Menurut Jimmy, masalah paling krusial adalah tersendatnya arus lalu lintas truk peti kemas yang masuk Pelabuhan New Port Container Terminal One (NPCT1) di Kalibaru, Jakarta Utara. Itu lantaran proses sistem pelayanan di NPCT1 terlampau lama.
Masalahnya antara lain pemeriksaan terhadap truk penarik peti kemas yang lama di gerbang pertama. Sekadar pemeriksaan nomor polisi truk dan dokumen yang dibawa butuh waktu tiga menit.

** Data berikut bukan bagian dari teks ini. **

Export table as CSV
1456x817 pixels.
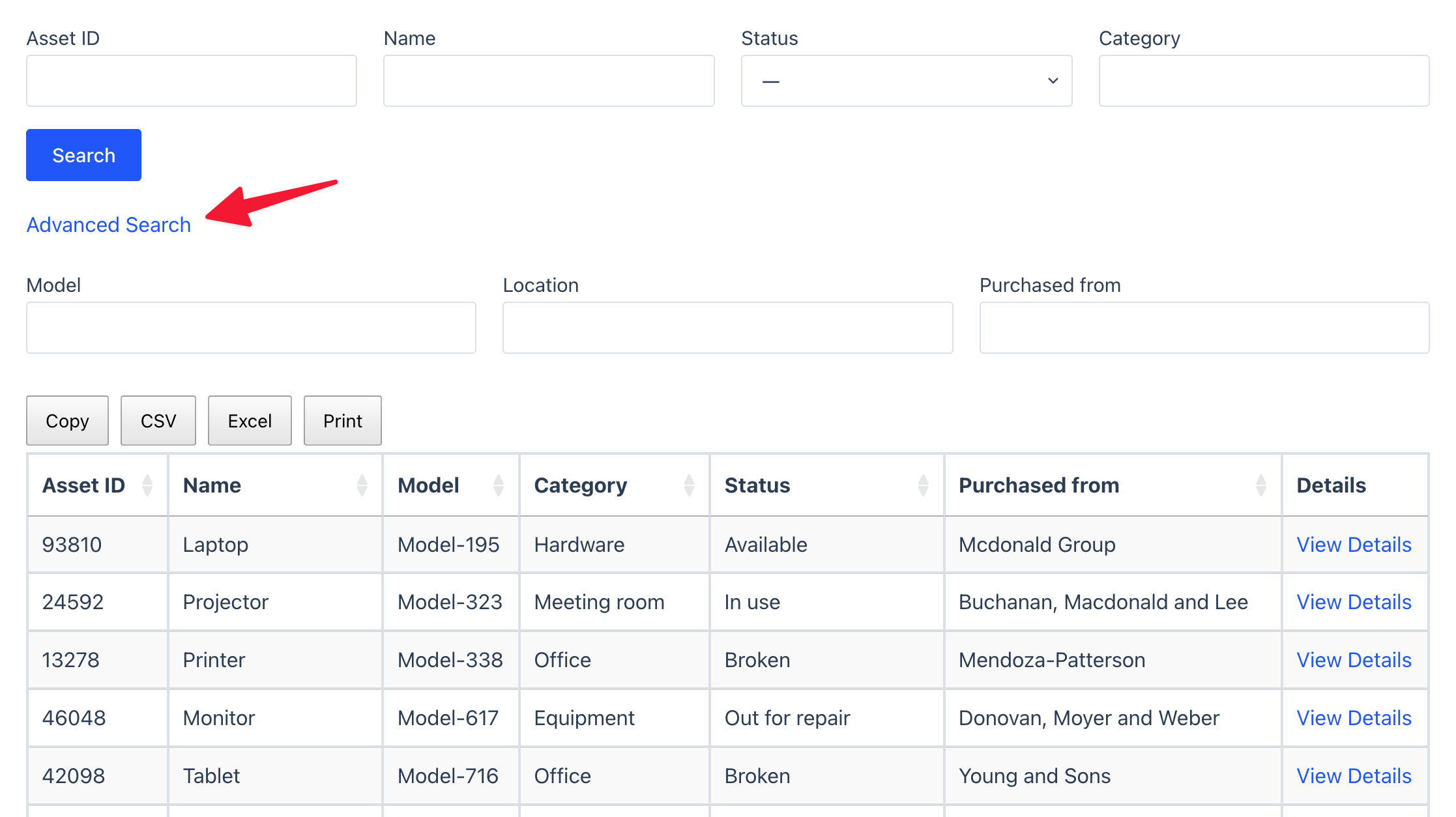tap(158, 421)
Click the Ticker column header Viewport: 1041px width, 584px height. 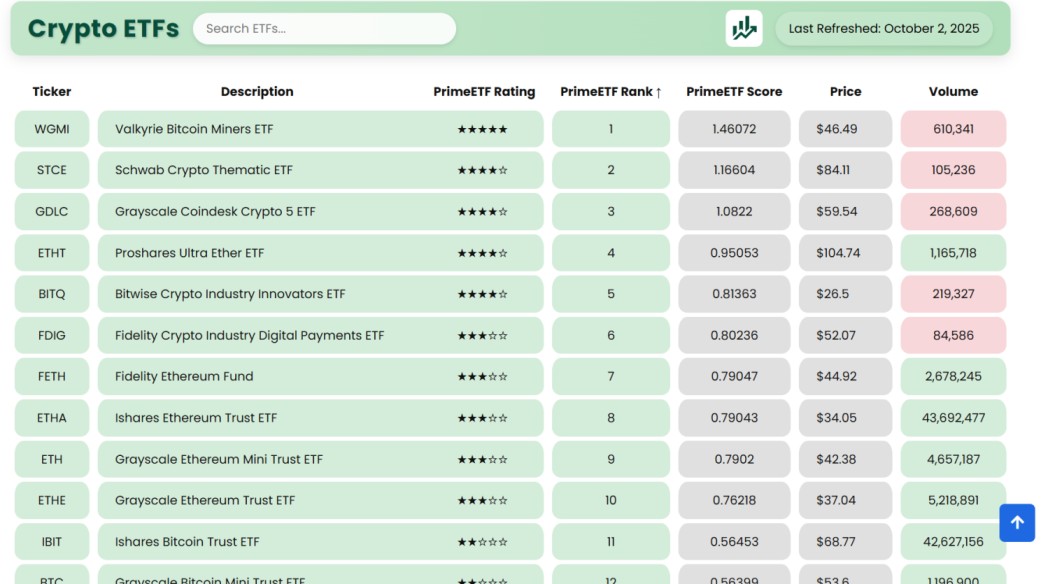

Setelah masuk area pelabuhan, supir truk menghabiskan 3-10 menit lagi untuk pencarian kontainer yang akan dibawanya keluar. Padahal, jarak gerbang masuk dengan jalan raya sangat dekat, sehingga berimbas pada kemacetan.
Selain itu, lanjut Jimmy, kemacetan diperparah oleh mahalnya tarif tol untuk truk kontainer sehingga supir truk memilih masuk jalan non tol; banyaknya truk kontainer yang parkir di bahu jalan karena luas depo-depo kontainer di Cakung, Marunda, dan Cilincing kurang memadai; serta adanya depo overbrengen (tempat penumpukan sementara peti kemas dari terminal asal) di dekat NPCT1 yang tidak beroperasi 24 jam sehingga supir memilih memarkirkan truk di bahu jalan sambil menanti gerbang depo dibuka.
Aptrindo DKI beranggotakan sekitar 5.000 perusahaan jasa pengangkutan dengan truk. Bisnis dari 60 persen perusahaan-perusahaan itu terkait dengan pelabuhan sehingga otomatis terdampak oleh kemacetan akses pelabuhan.
Truk-truk peti kemas berdatangan ke NPCT1 karena kapal-kapal besar pengangkut peti kemas yang terkenal di dunia berlabuh di sana. Jimmy mencontohkan, kapal tersebut antara lain dari Ocean Network Express (One), Evergreen, Maersk Line, dan Mediterranean Shipping Company (MSC).
Satu kapal rata-rata mampu mengangkut 5.000 unit ekuivalen 20 kaki (TEU), sehingga di akhir pekan bisa ada 25.000 TEU yang mesti dibawa keluar NPCT. Artinya, akan ada 25.000 truk kontainer yang masuk untuk mengambilnya, ditambah 25.000 truk yang masuk membawa kontainer untuk diangkut kapal-kapal itu.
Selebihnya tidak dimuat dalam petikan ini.